Lata’s voice should have been put to no more use post 80’s. It is not just certain filmmakers wanting her. There is more than a persistent presence on her part. Call it her influence in the industry but it is something like this. I will need to substantiate this else or will veer into a sort of gossip mongering..Some other time..
But I liked HAH. There is this goodness that radiates from the film. Sacrifice, for the family, for the sake of familial love. One does not see this often.

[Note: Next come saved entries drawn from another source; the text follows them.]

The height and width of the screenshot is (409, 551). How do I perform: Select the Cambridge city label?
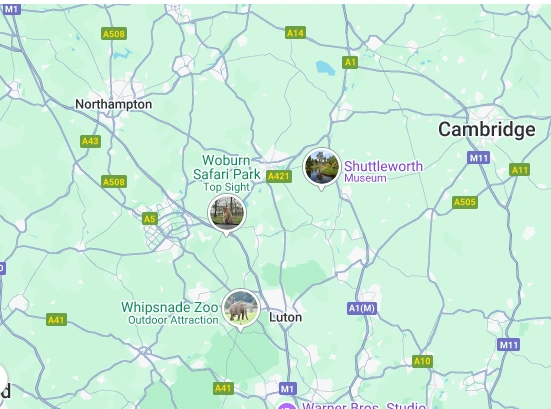(x=487, y=129)
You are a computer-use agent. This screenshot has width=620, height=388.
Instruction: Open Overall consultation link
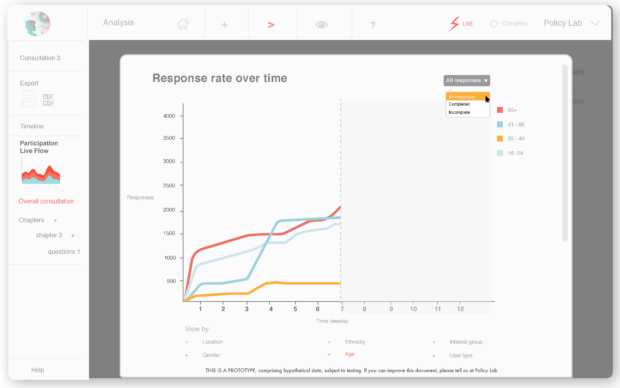click(46, 201)
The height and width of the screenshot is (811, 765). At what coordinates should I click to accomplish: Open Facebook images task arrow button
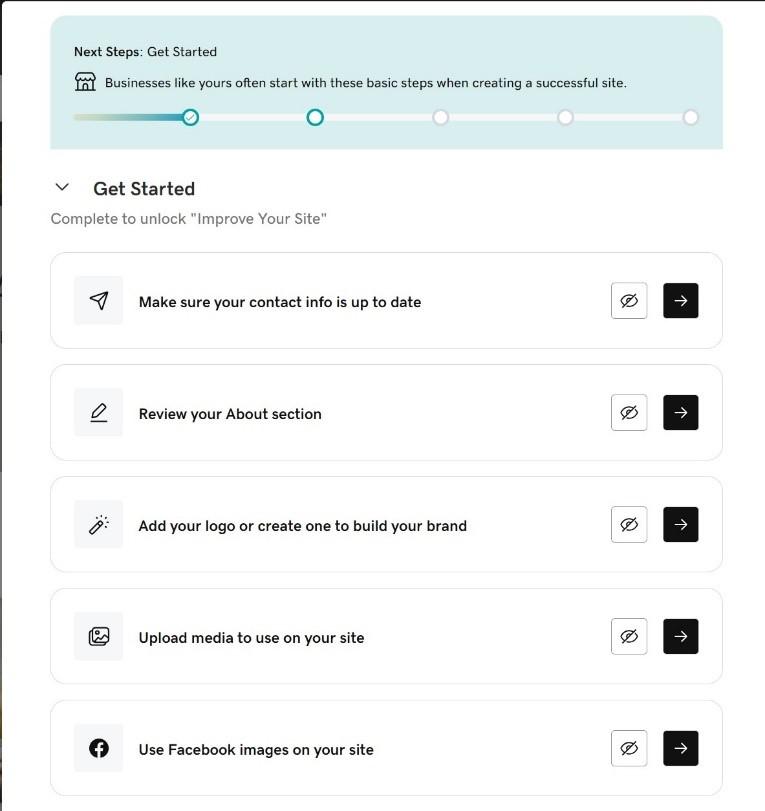(681, 748)
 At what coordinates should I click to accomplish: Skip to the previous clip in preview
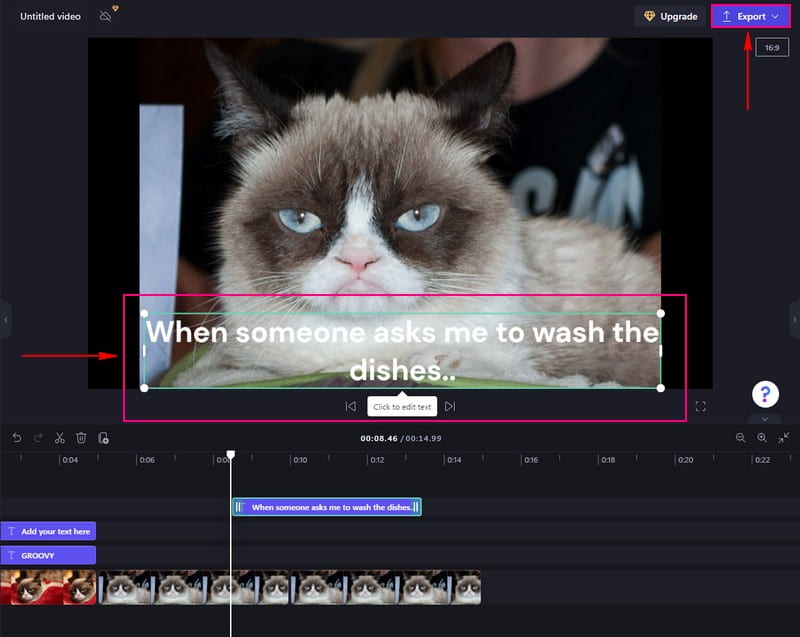pyautogui.click(x=350, y=406)
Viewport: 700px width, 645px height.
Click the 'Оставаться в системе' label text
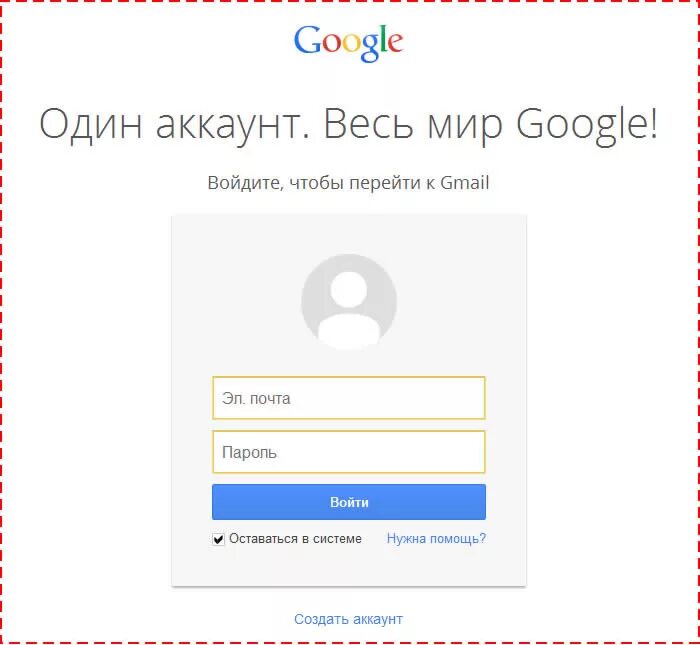point(295,539)
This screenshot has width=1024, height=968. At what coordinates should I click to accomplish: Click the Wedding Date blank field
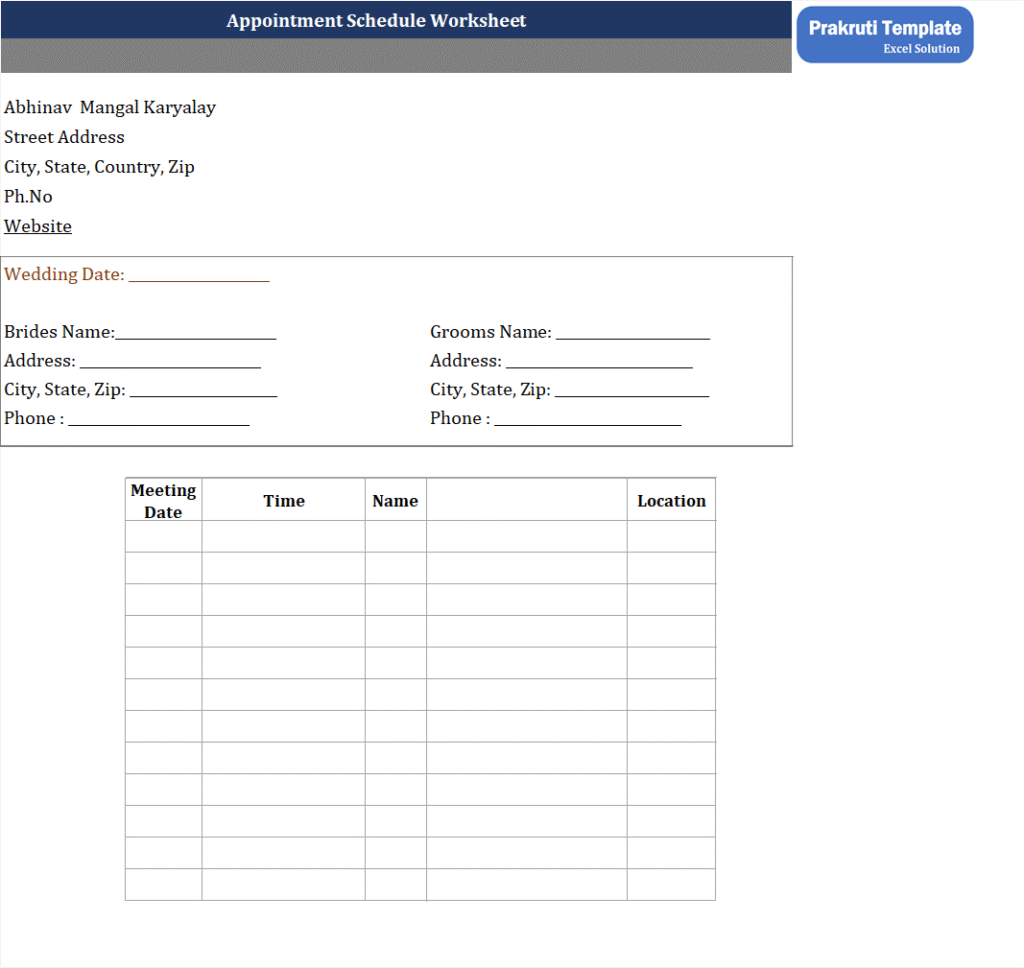199,275
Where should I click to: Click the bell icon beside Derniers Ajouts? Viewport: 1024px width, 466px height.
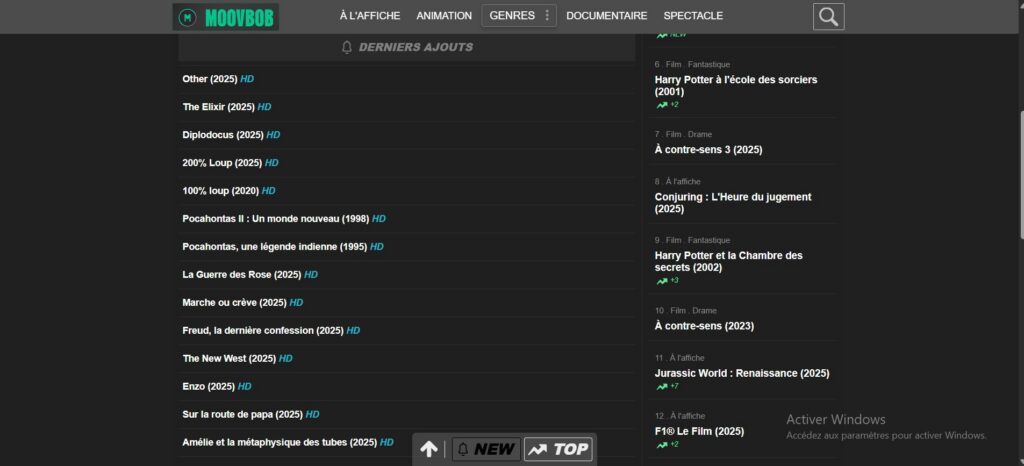(x=347, y=47)
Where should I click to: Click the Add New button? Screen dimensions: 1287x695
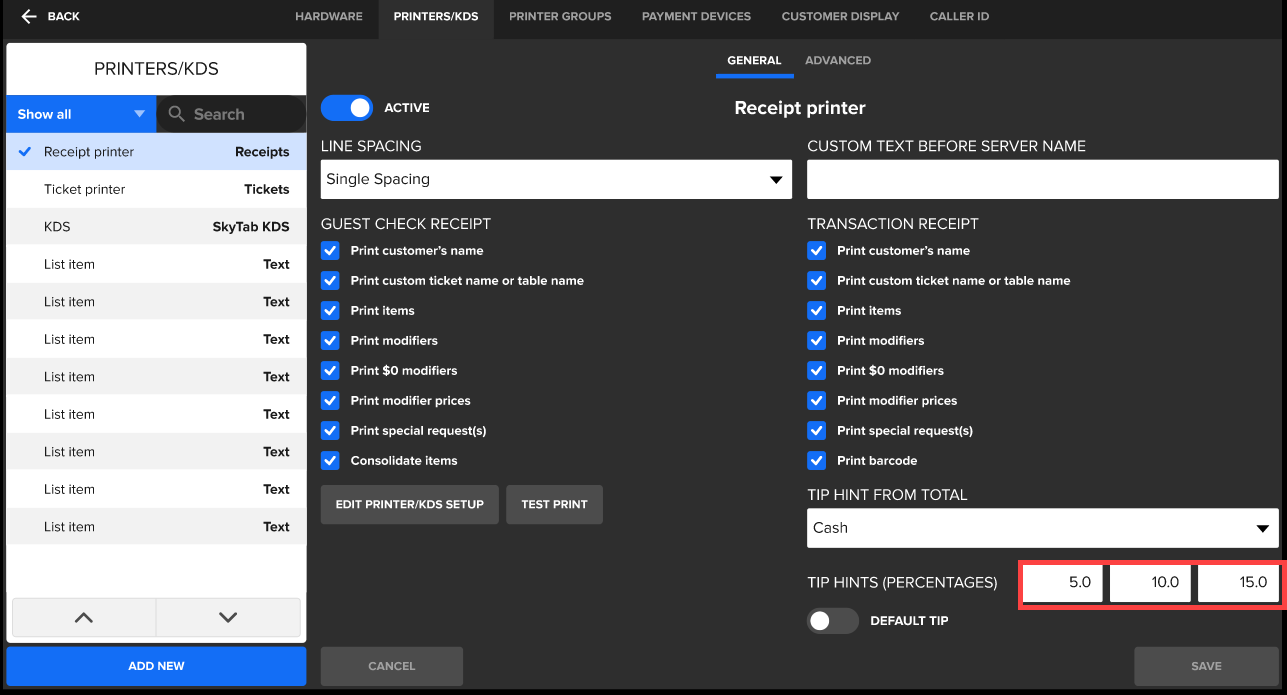coord(156,666)
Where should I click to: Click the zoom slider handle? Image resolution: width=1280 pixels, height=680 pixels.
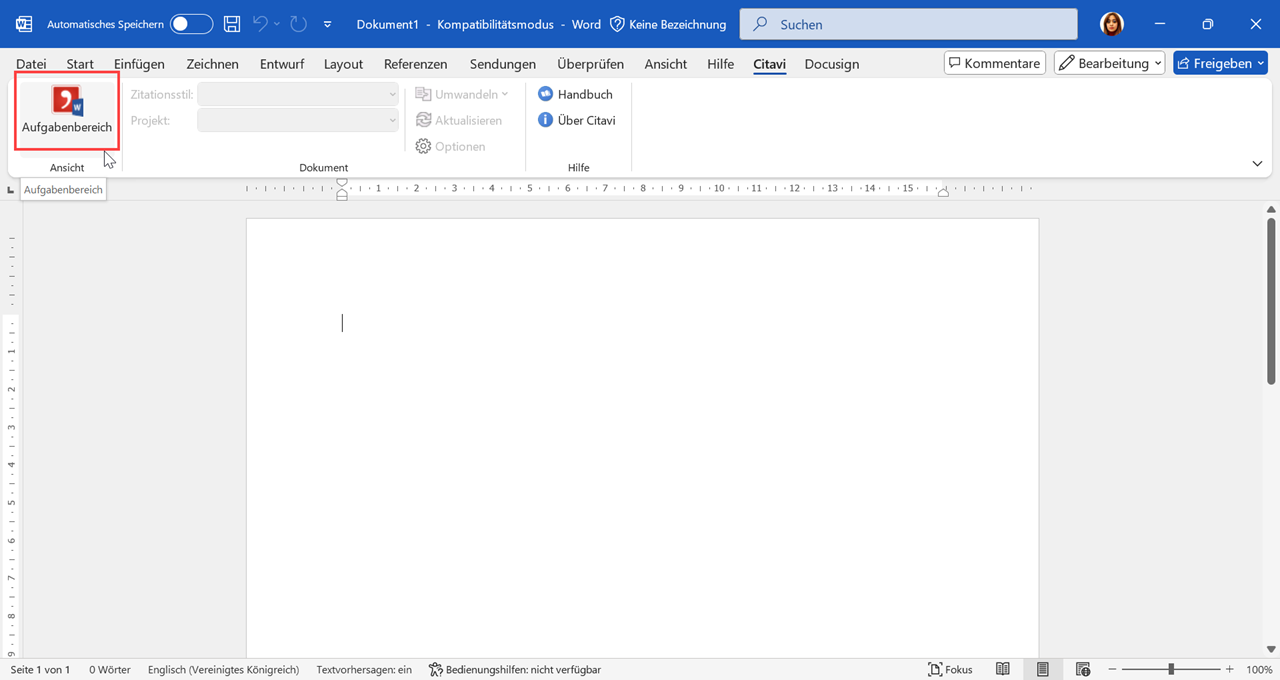click(x=1171, y=670)
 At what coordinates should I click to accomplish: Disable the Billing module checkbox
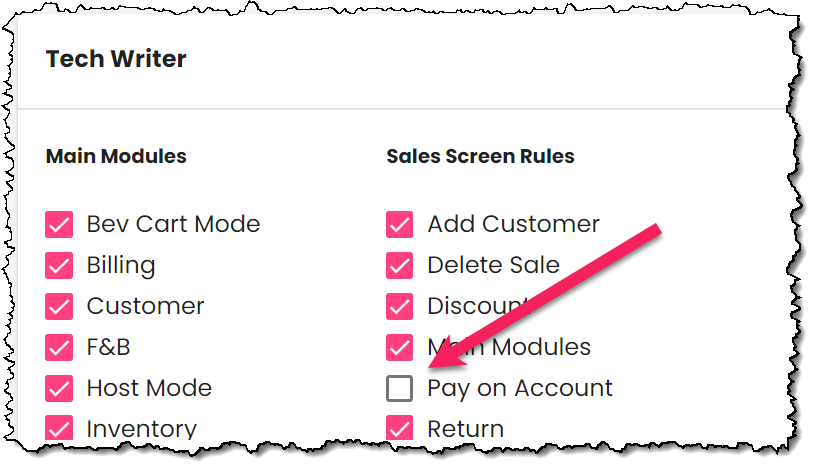pyautogui.click(x=60, y=265)
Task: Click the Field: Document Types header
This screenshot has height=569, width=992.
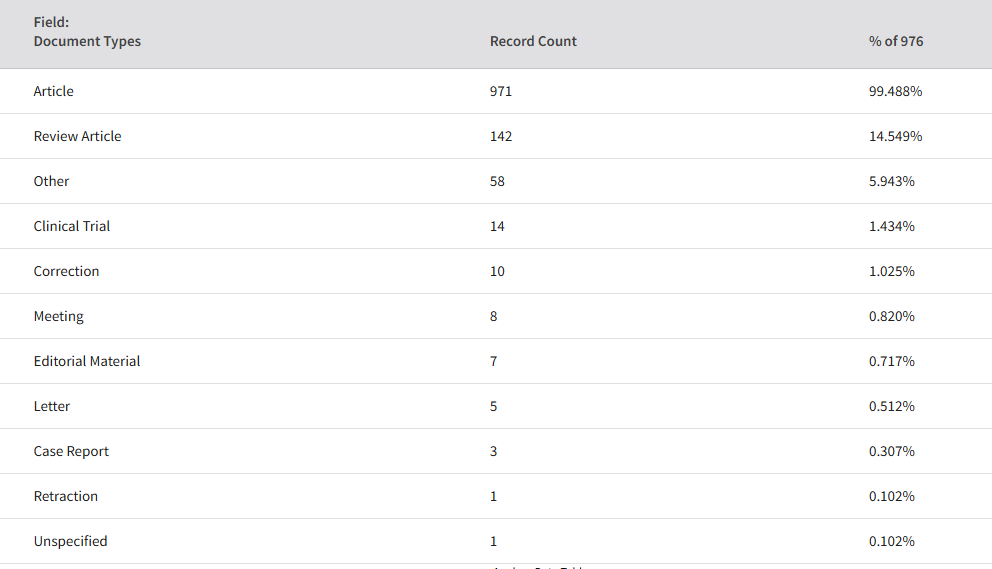Action: click(87, 32)
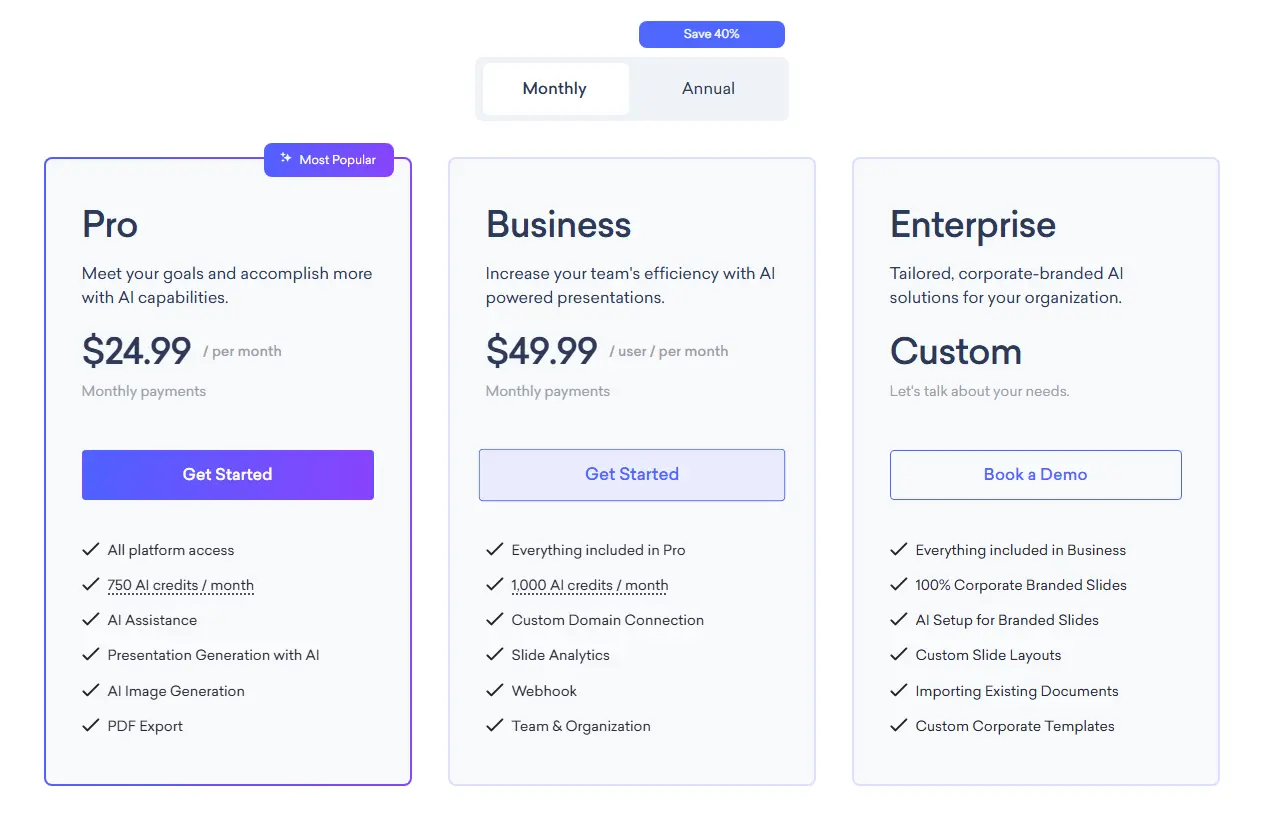Click the $49.99 Business price
The width and height of the screenshot is (1269, 839).
coord(542,351)
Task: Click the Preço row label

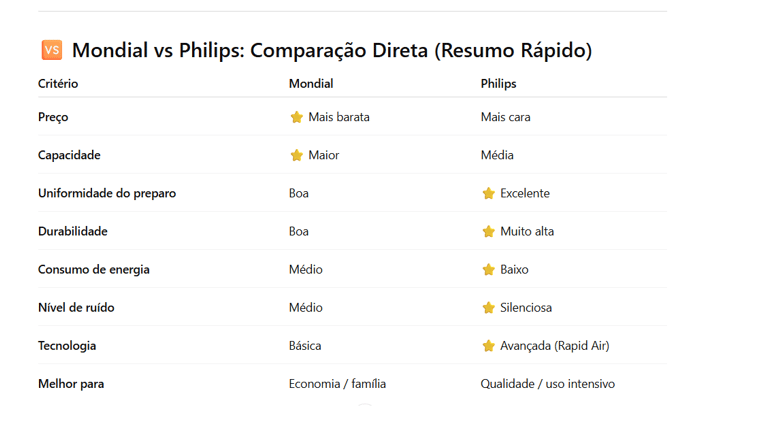Action: pyautogui.click(x=53, y=117)
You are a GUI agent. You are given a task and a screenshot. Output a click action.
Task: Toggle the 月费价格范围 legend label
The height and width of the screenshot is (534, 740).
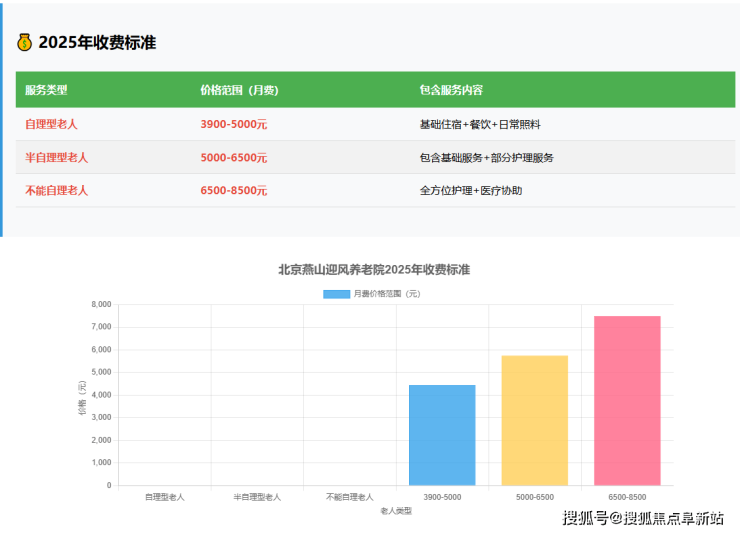[x=387, y=294]
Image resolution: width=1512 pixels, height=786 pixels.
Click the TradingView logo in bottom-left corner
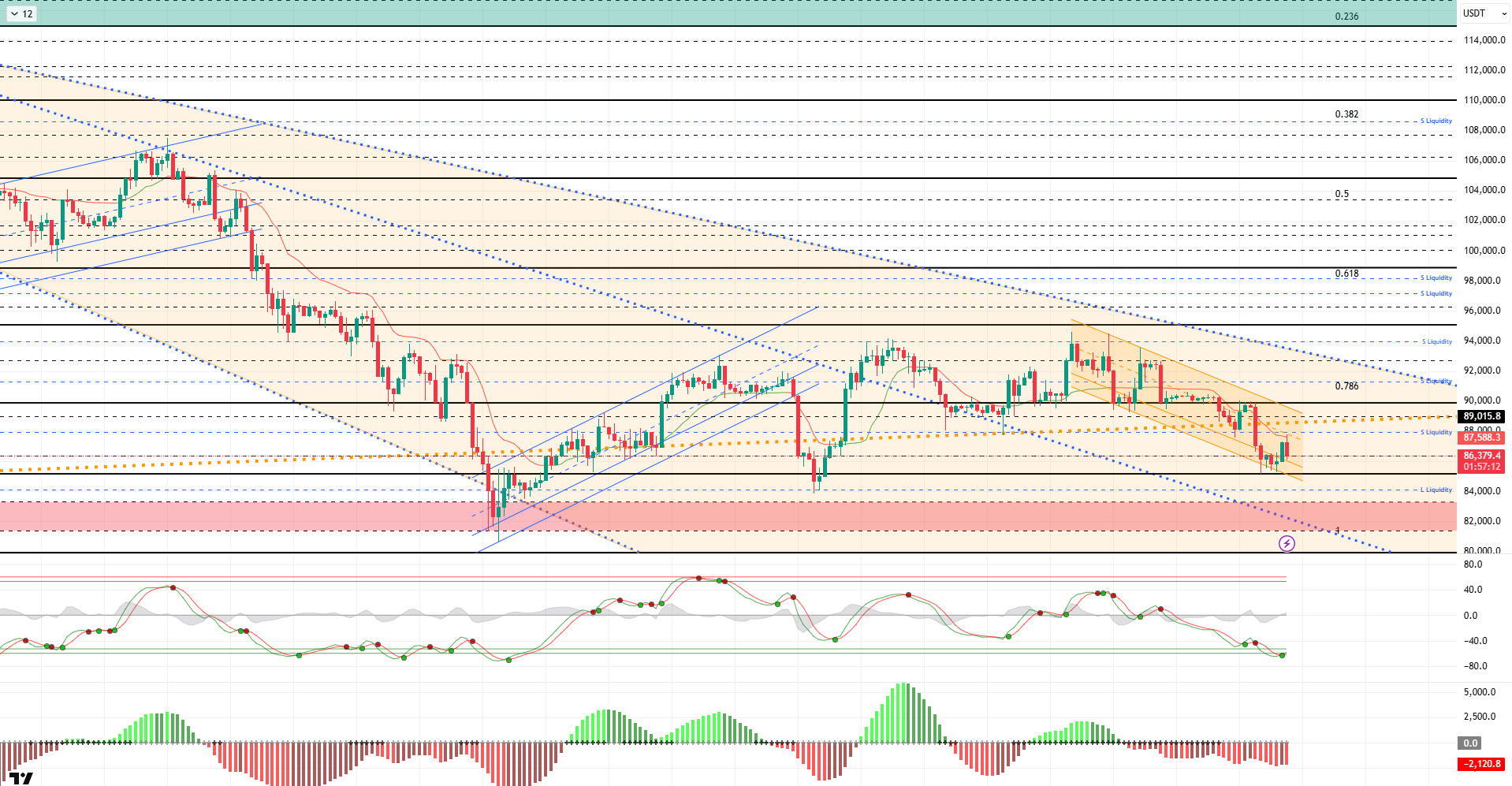tap(22, 778)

MPK is anyday better than today’s Hindi films, in terms of how erotic it was. The song ‘Mere Rang Mein’ when he asks her to reveal her outfit with a swift swipe of his hand. The virginal girl obliging, in her glory, intoxicated nearly. Bhagyashree was very effective here. The songs as you say, Mere Rang and the Antakshari and the prelude to Kabootar. Barjatya infused so much tension and charge between the male and the female right from the meet (they meet in the loo when he is relieving himself) to the whole courtship phase. The first half is pretty much alight with this sexual attraction and energy going around between Salman and Bhagyashree. These two actors were meant for the movie. And till today, these scenes work. Which Hindi film of recent years has such recall value, or where the director crafts a whole chunk of the story where girl and the boy play on their mutual physical attraction!
I liked Vivaah as well, but Seema Biswas was taken in as the mother because the daughter was dusky (and she was perpetually played against Amrita Rao’s character) and hence they needed a very dusky looking actress to play the mother. I felt it offensive.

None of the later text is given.